== TASKS TO COMPLETE ==
a) In the Bloodscream text, which team is the character affiliated with?
b) Retype the part of the Bloodscream text starting with "Publication information" and going on through "enemy of Wolverine.".
c) Translate this sentence from the Bloodscream text into Spanish: "The character is usually depicted as an enemy of Wolverine."

- Bloodscream from Wolverine vol. 2 #4. Art by John Buscema.

Publication information
- Publisher: Marvel Comics
- First appearance: Wolverine vol. 2 #4 (Feb. 1989)
- Created by: Chris Claremont John Buscema

In-story information
- Species: Pseudo-Vampire
- Team affiliations: Nightstalkers
- Notable aliases: Bloodsport
- Abilities: Superhuman strength, speed, stamina, agility and reflexes Regenerative healing factor Extended lifespan Limited shape-shifting Life force absorption Skilled hand to hand combatant Many underworld connections

= Bloodscream =

Bloodscream (originally Bloodsport) is a supervillain appearing in American comic books published by Marvel Comics. The character is usually depicted as an enemy of Wolverine.

==Publication history==
Bloodscream first appeared in Wolverine vol. 2 #4 (February 1989), and was created by writer Chris Claremont and artist John Buscema.

== PROVIDED DATA ==
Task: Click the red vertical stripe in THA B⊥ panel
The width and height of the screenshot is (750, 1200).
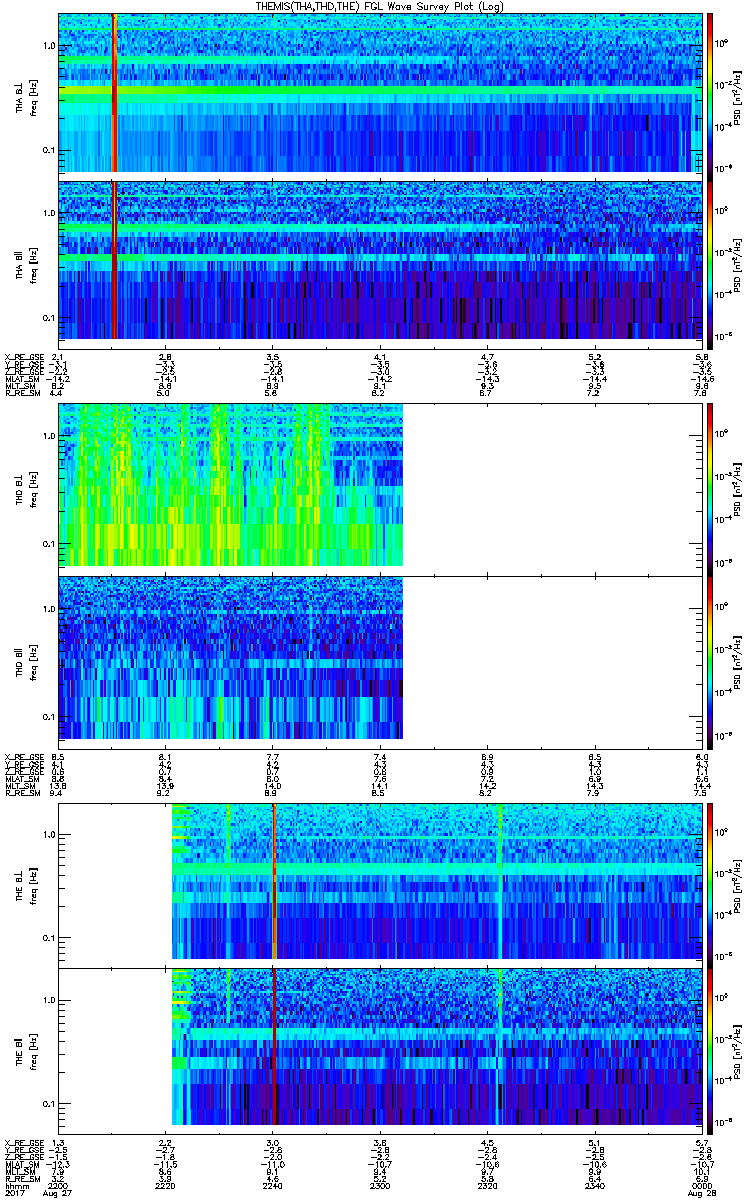Action: click(114, 93)
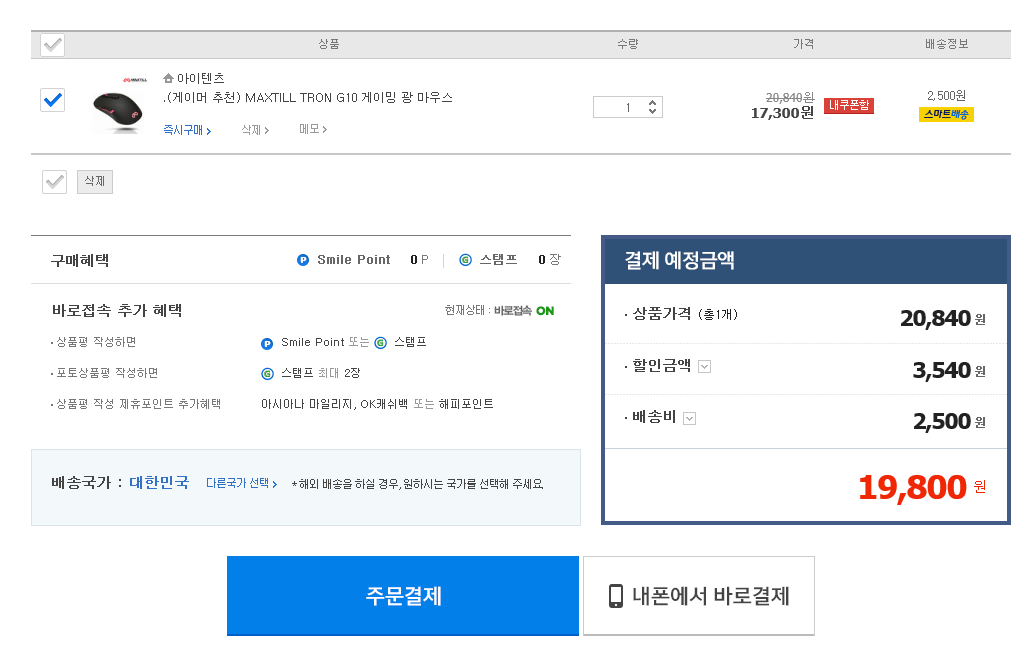Click 즉시구매 for the gaming mouse
The image size is (1027, 650).
[x=186, y=130]
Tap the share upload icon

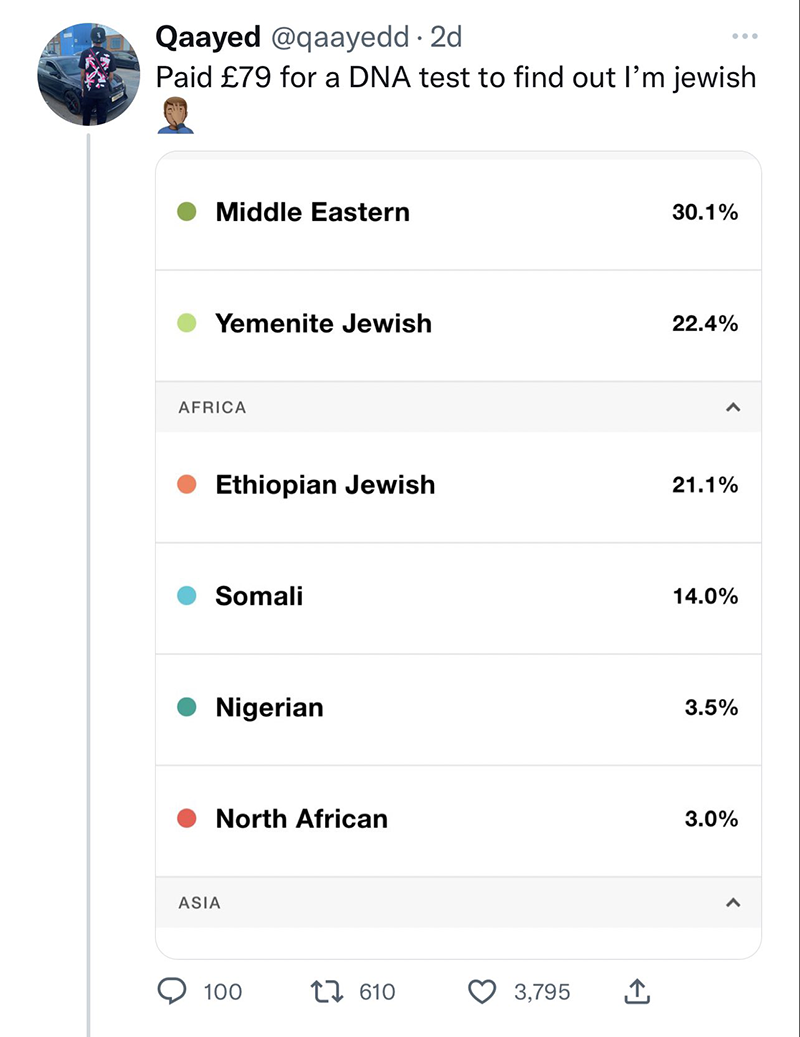(x=637, y=991)

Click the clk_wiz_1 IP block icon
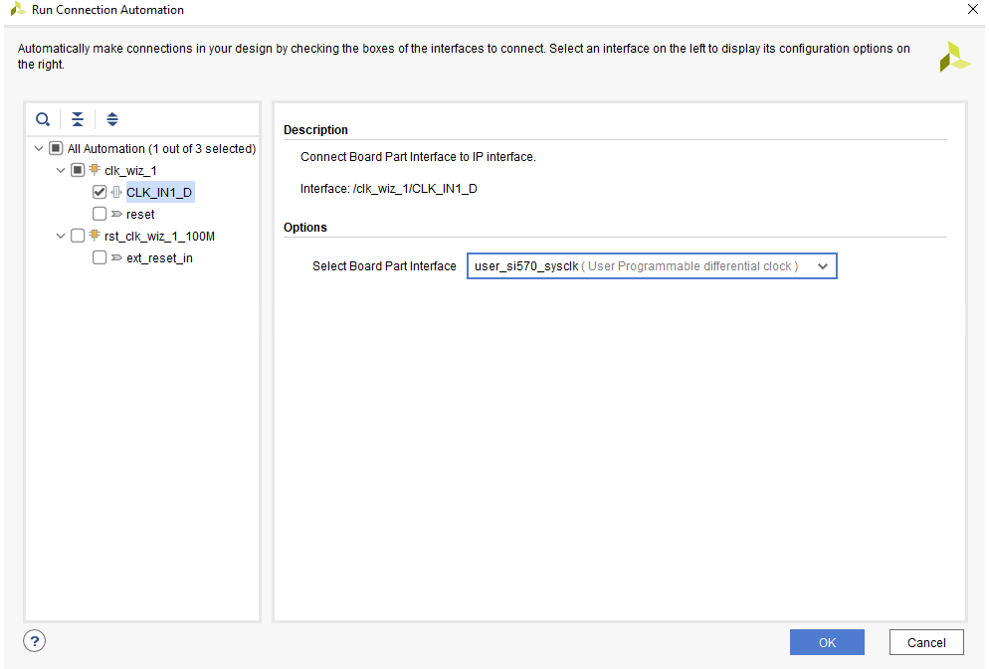(x=95, y=170)
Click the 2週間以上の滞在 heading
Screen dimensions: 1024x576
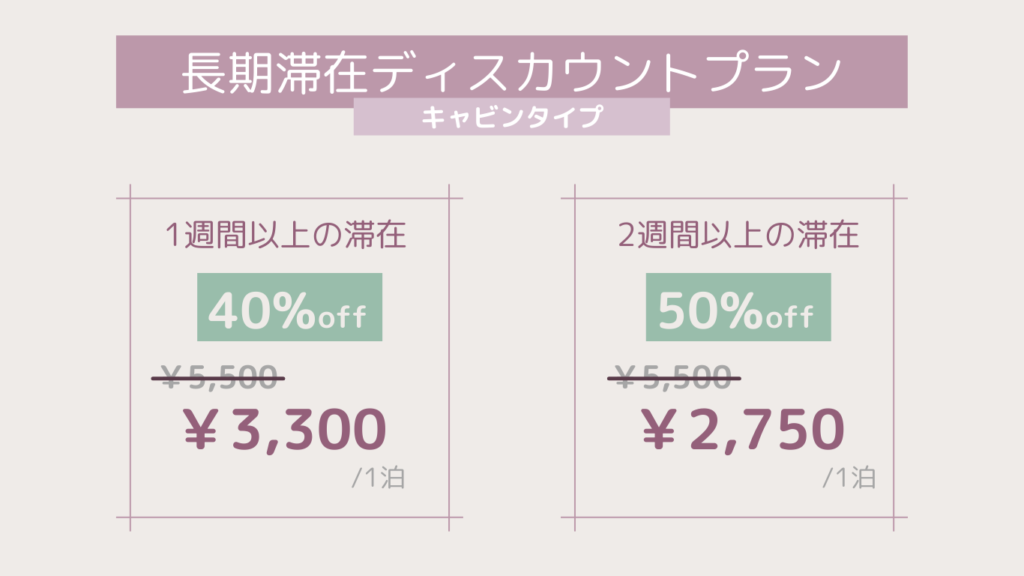point(738,234)
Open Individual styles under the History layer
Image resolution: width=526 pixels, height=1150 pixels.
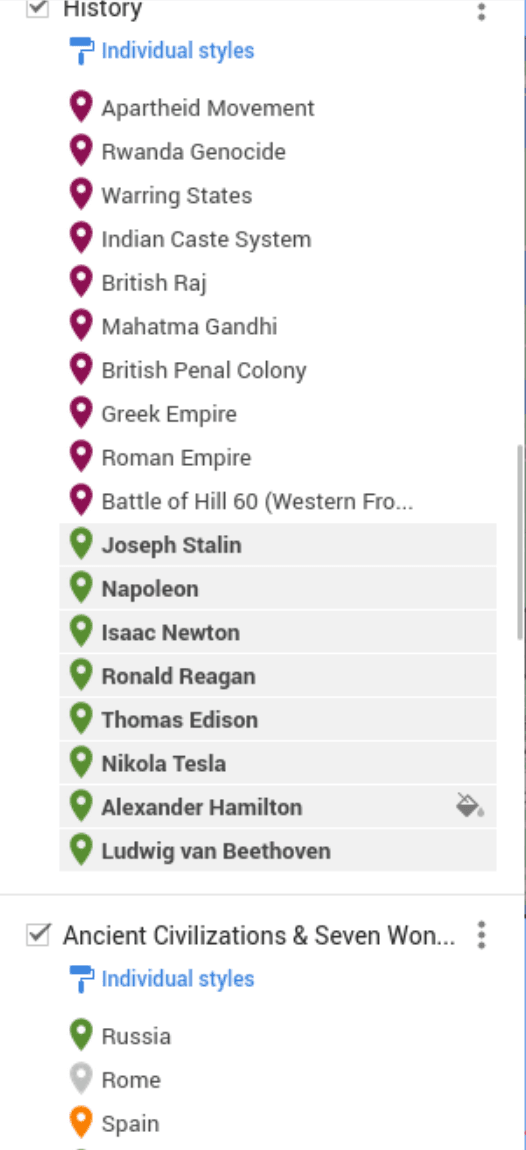click(178, 51)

== EXPECTED RESULTS ==
a) Nightstalkers

b)
Publication information
- Publisher: Marvel Comics
- First appearance: Wolverine vol. 2 #4 (Feb. 1989)
- Created by: Chris Claremont John Buscema

In-story information
- Species: Pseudo-Vampire
- Team affiliations: Nightstalkers
- Notable aliases: Bloodsport
- Abilities: Superhuman strength, speed, stamina, agility and reflexes Regenerative healing factor Extended lifespan Limited shape-shifting Life force absorption Skilled hand to hand combatant Many underworld connections

= Bloodscream =

Bloodscream (originally Bloodsport) is a supervillain appearing in American comic books published by Marvel Comics. The character is usually depicted as an enemy of Wolverine.

c) El personaje suele ser representado como enemigo de Wolverine.